Yani bütün bunlardan görüyoruz ki bu iktidarın bu halka ve ülkeye verilecek zarardan başka bir şeyi kalmamış, bunu artık halk da biliyor. İşte, tam bu yüzden korkuyor iktidar. Hâlâ buraya tek adam rejiminin devamını sağlayan kanun tekliflerini, düzenlemeleri getiriyor. Koltuklarını bırakmamak için çırpınıyor âdeta; ne Anayasa tanıyor ne yasa tanıyor ne de hukuk. Bu iktidar ve saray rejimi artık miladını doldurdu. Yerel seçimlerde hezimete uğradıklarından bu yana sandık korkusuyla baş edemediler. Çareyi; hukuksuz tutuklamalarda, belediyelere kayyum atamalarda, demokrasiye ve sandığa darbe yapmakta buldular. 19 Mart demokrasi darbesinin nedeni budur. Kaybedeceklerini bildikleri için rakiplerini elemeye çalışıyorlar. İstanbul Büyükşehir Belediye Başkanımız Sayın Ekrem İmamoğlu ve diğer yol arkadaşlarımızın gözaltına alınmasıyla başlayan ve tutuklanmalarıyla devam eden süreç bir yargı süreci ya da adli bir süreç değildir. Bu siyasi bir operasyondur, toplumda karşılığı kalmayan AKP iktidarının yargıyı sopası hâline getirerek rakiplerini ve kendine itiraz edenleri eleme operasyonudur. Tek adam, âdeta bükemeyeceği bileğe kelepçe takmıştır. Bu yürütülen, bir yargı süreci değil hak gasbıdır, millet iradesini yok saymıştır. Fakat ülkede yaşayan gencinden yaşlısına, toplumun tüm kesimlerinden milyonlar bu hukuksuzluğa "Dur!" demiş, iktidarın operasyonu ayaklarına dolanmıştır. Bu adaletsizlik karşısında anayasal haklarını kullanarak bugüne ve geleceğine sahip çıkmak için barışçıl tepkilerini ortaya koyan milyonlar, kanunsuz emirlerle şiddete maruz kalmış, gözaltına alınmış ve tutuklanmışlardır. Yüzlerce öğrencimiz bayramı hapishanede geçirmiştir, onlarca öğrencimiz ise hâlâ anayasal haklarını kullandıkları için hapishanelerdedir. Tüm bu yaşananlar demokrasi ayıbı değildir de nedir değerli arkadaşlar?

Bakın, bu darbe sadece demokrasiyi değil ekonomiyi de vurmuştur. İki yıldır milletin boğazına çökülerek toplanan Merkez Bankasının net rezervi 19 Mart darbesini izleyen son üç haftada toplam 34,1 milyar dolar azaldı ancak analitik bilançodan 10 Nisan itibarıyla yapılan hesaplama ise Merkez Bankasının 19 Mart ve onu izleyen günlerde yaptığı döviz satışının 46 milyar dolara ulaştığına işaret ediyor.
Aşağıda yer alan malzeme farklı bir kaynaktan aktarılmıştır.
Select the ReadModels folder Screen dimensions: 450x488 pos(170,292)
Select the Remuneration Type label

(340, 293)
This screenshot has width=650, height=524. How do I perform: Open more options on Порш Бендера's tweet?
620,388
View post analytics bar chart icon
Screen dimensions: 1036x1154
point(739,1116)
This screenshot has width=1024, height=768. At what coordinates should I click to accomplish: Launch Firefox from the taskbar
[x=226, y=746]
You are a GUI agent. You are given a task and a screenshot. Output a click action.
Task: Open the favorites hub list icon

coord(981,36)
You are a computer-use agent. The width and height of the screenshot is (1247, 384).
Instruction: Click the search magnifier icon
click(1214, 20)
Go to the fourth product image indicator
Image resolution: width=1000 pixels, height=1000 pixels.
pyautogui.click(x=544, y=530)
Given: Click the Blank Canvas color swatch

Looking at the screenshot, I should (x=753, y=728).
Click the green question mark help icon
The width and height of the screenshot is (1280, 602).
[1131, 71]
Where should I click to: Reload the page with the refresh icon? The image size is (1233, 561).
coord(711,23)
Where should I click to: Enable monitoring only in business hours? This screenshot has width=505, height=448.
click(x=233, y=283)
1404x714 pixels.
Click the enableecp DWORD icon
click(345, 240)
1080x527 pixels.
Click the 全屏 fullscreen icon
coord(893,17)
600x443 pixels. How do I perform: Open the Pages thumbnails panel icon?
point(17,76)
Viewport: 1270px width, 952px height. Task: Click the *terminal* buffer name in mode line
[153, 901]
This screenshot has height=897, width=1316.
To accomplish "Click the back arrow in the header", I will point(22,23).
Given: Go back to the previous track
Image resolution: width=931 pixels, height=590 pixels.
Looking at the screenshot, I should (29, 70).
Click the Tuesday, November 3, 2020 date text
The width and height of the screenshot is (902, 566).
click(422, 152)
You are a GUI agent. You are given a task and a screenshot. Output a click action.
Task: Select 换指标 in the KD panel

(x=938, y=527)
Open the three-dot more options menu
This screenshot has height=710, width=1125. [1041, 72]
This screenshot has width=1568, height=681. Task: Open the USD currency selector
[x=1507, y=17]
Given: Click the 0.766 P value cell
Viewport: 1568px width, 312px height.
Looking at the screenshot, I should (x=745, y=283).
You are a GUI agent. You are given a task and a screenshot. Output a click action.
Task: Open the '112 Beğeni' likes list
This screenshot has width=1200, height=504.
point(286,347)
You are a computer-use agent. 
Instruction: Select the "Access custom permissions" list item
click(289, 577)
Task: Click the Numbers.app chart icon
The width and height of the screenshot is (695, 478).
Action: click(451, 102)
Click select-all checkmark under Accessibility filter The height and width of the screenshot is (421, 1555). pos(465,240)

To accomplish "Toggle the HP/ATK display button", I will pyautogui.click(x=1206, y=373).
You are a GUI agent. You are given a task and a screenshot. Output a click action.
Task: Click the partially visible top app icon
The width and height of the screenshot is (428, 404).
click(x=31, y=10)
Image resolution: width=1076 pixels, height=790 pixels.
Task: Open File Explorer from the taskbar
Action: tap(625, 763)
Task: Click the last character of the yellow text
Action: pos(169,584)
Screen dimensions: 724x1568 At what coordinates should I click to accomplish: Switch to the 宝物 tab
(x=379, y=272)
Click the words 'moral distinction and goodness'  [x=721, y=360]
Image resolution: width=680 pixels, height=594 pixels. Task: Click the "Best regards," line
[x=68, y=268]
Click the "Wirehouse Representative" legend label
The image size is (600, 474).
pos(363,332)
Dolar, euro ve altındaki artışı, Türk lirasının ve borsadaki şirketlerin değer kaybını buradan söylemiyorum, zaten hepiniz biliyorsunuz ama Sayın Mehmet Şimşek çıkıp diyor ki: "Bu rezervler bugünler için vardı." Yazıktır, yazıktır. Bu açlığa mahkûm ettiğiniz emekliler, çiftçiler, işçiler, halk size hakkını helal etmeyecektir.

Bir kez daha söylüyorum: Ülkenin gündemi yoksulluktur, adaletsizliktir, işsizliktir, hukuksuzluktur. İktidarı gündeme dönmeye davet ediyor, hepinizi saygıyla selamlıyorum.